P3 New night club A good time was had by all at The Pub’s grand opening last Friday. It is an excellent new night spot. 

P3 Robert gives canoe gift Robert Reimers personally delivered a 10-foot model of an ancient Marshallese canoe to Alexander Bolton, Vice President of Matson Navigation Company in Honolulu last month. The canoe will be put on display at the Hawaii Maritime Center in Honolulu. During the presentation, Reimers talked about navigation in the Marshalls and said he wished he could remember more of what his uncle, a canoe navigator, told him. “My uncle could tell by the waves which side of the island he was,” said Reimers. “The shape of the island tells how the wave goes, if it is wide or narrow. A navigator can tell by the wave which island it is.”

P11 Newly weds John and Tiareti Horwood were married last Saturday at a ceremony at Uliga church. Several hundred people enjoyed a big party to celebrate the event at Jable that night.

P14 All smiles Louise and Grant Labaun, owners of the Midtown Shop, are happy with their brand new shop in downtown Majuro. The grand opening last week was a smash success and the Journal wishes them all the best.

P20 US media eye Micronesia In the waning days of the US Trusteeship, the American media have finally noticed that there are more than coconut trees and tuna fish in Micronesia. Articles have not only been appearing regularly in such giants as the New York Times and the Washington Post but have been featured prominently — a striking contrast to the usual page 97 that island stories generally find themselves on. Recently, Newsday, a large daily in Long Island, New York, and the Times sent correspondents to the Marshalls and other parts of Micronesia on a quest for some hot news.

Journal 12/12/1997 

P1 How well can you tread water? Most of Majuro and the rest of the Marshall Islands will be underwater by the year 2100 if there is no reduction in production of “greenhouse gasses” by developed nations, report international experts. “The business as usual model of the Intergovernmental Panel on Climate Change predicts that 80 percent of the land area of Majuro will be submerged by 2100,” says a Marshall Islands government briefing paper on sea level rise. “Marshallese would be among the first of many environmental refugees.”

Journal 12/12/2008

P1 Ri-Majol dies in Iraq Marshall Islander Solomon “Labai” Sam, 31, was killed in action in Iraq last Friday, the first Marshallese to die in the five-year war. The 30-ton truck Sam was driving was hit in a suicide bomb attack by what the Army describes as a “vehicle borne improvised explosive device.” The attacked was reported to have taken place in Mozul.

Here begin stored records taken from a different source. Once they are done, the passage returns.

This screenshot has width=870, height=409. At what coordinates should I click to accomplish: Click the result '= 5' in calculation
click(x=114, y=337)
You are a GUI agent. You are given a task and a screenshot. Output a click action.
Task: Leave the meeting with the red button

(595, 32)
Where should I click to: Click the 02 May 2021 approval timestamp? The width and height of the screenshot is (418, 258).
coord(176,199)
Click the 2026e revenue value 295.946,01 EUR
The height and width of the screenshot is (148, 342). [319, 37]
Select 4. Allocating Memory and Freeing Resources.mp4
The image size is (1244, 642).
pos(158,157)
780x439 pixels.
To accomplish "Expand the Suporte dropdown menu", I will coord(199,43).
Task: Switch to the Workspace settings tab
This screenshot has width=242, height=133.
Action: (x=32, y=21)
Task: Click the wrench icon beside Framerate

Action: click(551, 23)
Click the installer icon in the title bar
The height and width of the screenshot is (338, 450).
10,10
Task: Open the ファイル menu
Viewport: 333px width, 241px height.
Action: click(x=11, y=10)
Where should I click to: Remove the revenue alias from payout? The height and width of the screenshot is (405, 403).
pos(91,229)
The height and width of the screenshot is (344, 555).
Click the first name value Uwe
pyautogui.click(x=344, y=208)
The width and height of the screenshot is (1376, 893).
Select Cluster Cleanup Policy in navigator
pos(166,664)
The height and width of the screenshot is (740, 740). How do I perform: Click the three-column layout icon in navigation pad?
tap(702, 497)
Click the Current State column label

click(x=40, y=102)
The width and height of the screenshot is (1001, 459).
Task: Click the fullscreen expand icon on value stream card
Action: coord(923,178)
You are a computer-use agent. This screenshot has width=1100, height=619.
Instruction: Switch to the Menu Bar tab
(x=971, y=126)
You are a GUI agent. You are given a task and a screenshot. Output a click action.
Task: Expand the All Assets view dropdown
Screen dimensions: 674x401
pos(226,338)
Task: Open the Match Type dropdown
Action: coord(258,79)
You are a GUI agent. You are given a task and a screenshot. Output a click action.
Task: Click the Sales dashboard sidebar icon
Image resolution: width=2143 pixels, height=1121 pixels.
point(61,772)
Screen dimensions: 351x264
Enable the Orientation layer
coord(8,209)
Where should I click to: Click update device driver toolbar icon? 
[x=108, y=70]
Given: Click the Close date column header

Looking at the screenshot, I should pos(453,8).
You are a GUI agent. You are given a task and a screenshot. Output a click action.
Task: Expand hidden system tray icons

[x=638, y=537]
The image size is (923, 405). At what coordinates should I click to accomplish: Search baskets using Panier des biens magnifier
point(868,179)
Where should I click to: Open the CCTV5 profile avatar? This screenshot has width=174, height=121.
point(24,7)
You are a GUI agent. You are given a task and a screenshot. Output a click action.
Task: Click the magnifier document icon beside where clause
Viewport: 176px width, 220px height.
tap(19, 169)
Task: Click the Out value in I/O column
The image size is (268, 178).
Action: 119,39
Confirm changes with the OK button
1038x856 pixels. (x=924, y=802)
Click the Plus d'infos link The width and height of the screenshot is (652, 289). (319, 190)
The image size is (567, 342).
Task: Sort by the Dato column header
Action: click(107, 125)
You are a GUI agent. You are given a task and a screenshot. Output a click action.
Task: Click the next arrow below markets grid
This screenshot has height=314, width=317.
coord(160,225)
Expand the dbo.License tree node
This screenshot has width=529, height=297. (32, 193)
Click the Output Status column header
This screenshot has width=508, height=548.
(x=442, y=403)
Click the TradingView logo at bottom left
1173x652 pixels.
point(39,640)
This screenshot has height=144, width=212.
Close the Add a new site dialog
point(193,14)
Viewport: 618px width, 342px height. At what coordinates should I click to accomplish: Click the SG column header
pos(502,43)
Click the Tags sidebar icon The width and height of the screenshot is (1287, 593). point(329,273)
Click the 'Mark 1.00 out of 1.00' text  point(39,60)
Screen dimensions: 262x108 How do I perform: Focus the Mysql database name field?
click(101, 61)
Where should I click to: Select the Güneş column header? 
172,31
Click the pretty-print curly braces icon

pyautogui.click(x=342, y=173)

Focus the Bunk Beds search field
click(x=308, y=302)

P3 Pressure mounts to solve UES issue The Majuro student body without a school is a growing problem with no solution in sight. Uliga Elementary School has been located at Assumption Elementary School for three years while an alternative location was supposed to be developed on landfill next to Assumption and the College of the Marshall Islands Islands. But that multi-million  dollar infrastructure project has been on hold for more than a year and although about $3.9 million of US Compact funding has been designated for UES development, Secretary of Education Biram Stege told the Journal that it appears very unlikely that work will start on a new UES facility this year.

P4 Waves blast Majuro shoreline High waves flooded many parts of Majuro Tuesday afternoon, causing damage and washing tons of garbage, rocks and other debris onto the atoll. The eastern coast of Majuro appeared to be hardest hit, with waves slamming seawalls and rolling onto the roads and flooding houses. Although Tuesday’s 1:30pm high tide was only slightly over four feet, it coincided with high waves generated by a low-pressure system in the Wake Island area, about 500 miles north of Majuro. “It shows that we’re extremely vulnerable” to small changes in the environment, said Office of Environmental Planning and Policy Coordination Deputy Director Deborah Manase. “We’re lucky. If the tide had been two feet higher, it would have been much worse.”